The University of Wisconsin Law School, in conjunction with other organizations, is hosting what looks like will be a great event. Parties, Power, and Possibility: Revisiting Fusion Voting in Wisconsin will be held on Friday, November 14, 2025. It has a superb lineup of participants:
- Nathan Atkinson, University of Wisconsin Law School
- Julia Azari, Marquette University
- Barry Burden, University of Wisconsin, Elections Research Center
- Dan Cantor, Center for Ballot Freedom
- Andy Craig, Rainey Center
- David G. Deininger, Former Wisconsin Court of Appeals
- Daniel DiSalvo, University of North Carolina at Chapel Hill
- Lisa Disch, University of Michigan
- Jennifer Dresden, Protect Democracy
- Lee Drutman, New America
- Peter LaVenia Jr., SUNY Oneonta
- Dan Lee, University of Nevada – Las Vegas
- Seth Masket, University of Denver
- Allie Morris, University of Wisconsin
- Derek Muller, University of Notre Dame Law School
- Alexander Tahk, Tommy G. Thompson Center on Public Leadership
- Dan Tokaji, University of Wisconsin Law School
- Beau Tremitiere, Protect Democracy
If the goal of fusion voting is to counteract polarization and the election of more extreme candidates, I’m personally skeptical of its potential to achieve those benefits–at least in a state like Ohio, with which I’m most familiar. For example, I don’t think fusion voting would have made a difference in Ohio’s US Senate elections in either 2022 or 2024. In other words, even if Tim Ryan in 2022 and Sherrod Brown in 2024 had appeared on the ballot as the nominee of a “moderate” party as well as being a Democrat, I doubt that the outcome of either election would have been any different. In each case, the Trump-endorsed Republican nominee (Vance in 2022, Moreno in 2024) still most likely would have won in my judgment.

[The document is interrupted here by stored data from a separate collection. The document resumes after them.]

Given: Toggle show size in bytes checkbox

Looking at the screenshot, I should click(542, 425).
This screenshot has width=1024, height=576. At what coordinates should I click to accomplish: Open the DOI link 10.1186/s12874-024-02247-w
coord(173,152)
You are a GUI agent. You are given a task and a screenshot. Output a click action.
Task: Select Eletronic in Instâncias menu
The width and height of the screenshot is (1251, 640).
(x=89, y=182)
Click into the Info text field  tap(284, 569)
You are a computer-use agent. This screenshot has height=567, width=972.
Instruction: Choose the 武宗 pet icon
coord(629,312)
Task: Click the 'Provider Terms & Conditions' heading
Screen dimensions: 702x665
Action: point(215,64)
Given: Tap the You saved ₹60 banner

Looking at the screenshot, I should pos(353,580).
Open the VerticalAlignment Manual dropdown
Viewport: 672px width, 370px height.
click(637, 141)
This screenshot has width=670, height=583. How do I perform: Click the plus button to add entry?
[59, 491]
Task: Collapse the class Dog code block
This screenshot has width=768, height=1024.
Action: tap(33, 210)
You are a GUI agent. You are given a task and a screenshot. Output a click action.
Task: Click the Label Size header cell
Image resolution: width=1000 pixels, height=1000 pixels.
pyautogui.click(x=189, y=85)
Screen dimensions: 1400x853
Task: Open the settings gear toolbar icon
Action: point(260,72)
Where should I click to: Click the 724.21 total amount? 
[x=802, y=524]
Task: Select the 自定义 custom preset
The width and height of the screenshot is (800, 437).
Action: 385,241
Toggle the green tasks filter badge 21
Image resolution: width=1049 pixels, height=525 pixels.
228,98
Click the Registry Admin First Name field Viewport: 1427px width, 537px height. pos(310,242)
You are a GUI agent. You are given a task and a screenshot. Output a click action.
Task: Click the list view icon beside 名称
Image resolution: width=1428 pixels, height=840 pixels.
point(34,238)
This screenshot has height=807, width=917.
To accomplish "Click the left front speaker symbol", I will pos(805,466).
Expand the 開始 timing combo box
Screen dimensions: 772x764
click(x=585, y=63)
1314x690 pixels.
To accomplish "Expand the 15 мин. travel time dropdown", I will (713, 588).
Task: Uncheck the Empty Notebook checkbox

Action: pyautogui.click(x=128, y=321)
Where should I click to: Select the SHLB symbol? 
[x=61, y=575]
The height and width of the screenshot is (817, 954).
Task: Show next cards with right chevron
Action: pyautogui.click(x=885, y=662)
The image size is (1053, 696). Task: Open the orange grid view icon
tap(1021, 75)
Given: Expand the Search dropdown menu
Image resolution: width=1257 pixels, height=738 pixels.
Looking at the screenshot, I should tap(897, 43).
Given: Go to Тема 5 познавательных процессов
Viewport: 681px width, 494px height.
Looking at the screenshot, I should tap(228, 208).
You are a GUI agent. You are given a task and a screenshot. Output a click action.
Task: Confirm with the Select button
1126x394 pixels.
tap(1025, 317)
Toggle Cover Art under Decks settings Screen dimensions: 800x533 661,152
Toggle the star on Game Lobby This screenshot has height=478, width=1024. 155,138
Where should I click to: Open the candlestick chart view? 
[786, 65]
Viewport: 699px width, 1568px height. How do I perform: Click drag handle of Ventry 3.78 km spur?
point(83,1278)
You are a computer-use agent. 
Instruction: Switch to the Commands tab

But Wisconsin is a different state than Ohio, purple instead of red. It seems more likely that fusion voting might have made a difference in Wisconsin’s 2022 US Senate election. Ron Johnson won that race by only one percentage point, 50.41% to 49.41%, and Mandela Barnes, the Democrat. If Barnes had been co-nominated by a “moderate” party, that might have been enough to cause him to pull ahead of Johnson.
In any event, I think it’s great that there is a Wisconsin-specific conference focusing on the possibility of fusion voting in that state. I’ll be especially interested to hear if any empirical data is presented at the conference to shed light on what potentially effect it actually would have.